A nationally recognized authority on minimally invasive techniques that preserved fertility in the treatment of gynecologic cancers, Dr. Montz was professor of gynecology, obstetrics, oncology, and surgery at The Johns Hopkins University School of Medicine and director of the Kelly Gynecologic Oncology Service at The Johns Hopkins Hospital.

“Rick Montz was an outstanding physician, surgeon, investigator, mentor, and friend, and a source of boundless compassion, skill, and energy,” said Harold E. Fox, MD, professor and director of gynecology and obstetrics at Hopkins. “His intense commitment, intellectually and emotionally, to his patients, his students, and his research will go forward through the young physicians he has trained and those fortunate to have been touched by his life.”

Esteem for Dr. Montz extended beyond just that of his colleagues. Recalled one of his patients, “Whenever I had a test, he didn’t have someone else call with results, or even call me himself. He always walked over to talk to me personally and reassure me.”

Thanks to the ABC News documentary “Hopkins: 24/7,” millions of viewers got a glimpse of Dr. Montz as the pony-tailed, smiling champion of the patient. In tribute to his legacy, the network aired a half-hour special on the doctor during its “UpClose” program.

Said Terry Wrong, senior producer for the ABC series, “There was not a single one of us who sat in our lengthy interview with him who failed to understand what extraordinary gifts he had for life and for healing. I like to think that what we saw in that film, the compassion, the honesty, the laughter, and the tears, is his true legacy.”

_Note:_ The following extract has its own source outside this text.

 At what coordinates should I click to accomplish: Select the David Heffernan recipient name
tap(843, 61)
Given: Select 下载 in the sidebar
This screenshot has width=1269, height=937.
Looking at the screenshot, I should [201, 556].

Indeed, in an online chat with ABC News following the initial airing of the documentary, Dr. Montz noted the role of compassion and empathy in his work: “I think that the biggest challenge is not to be too detached. I think the natural defense mechanism that we as health-care professionals have is to pull away. You have to tell people that they have to be invested in individuals’ lives.”

“Dealing with people with terminal disease really isn’t a challenge,” he added. “The biggest challenge is my own limitations trying to keep a balance in my life. The terminal patients that I work with give me meaning in what I do.”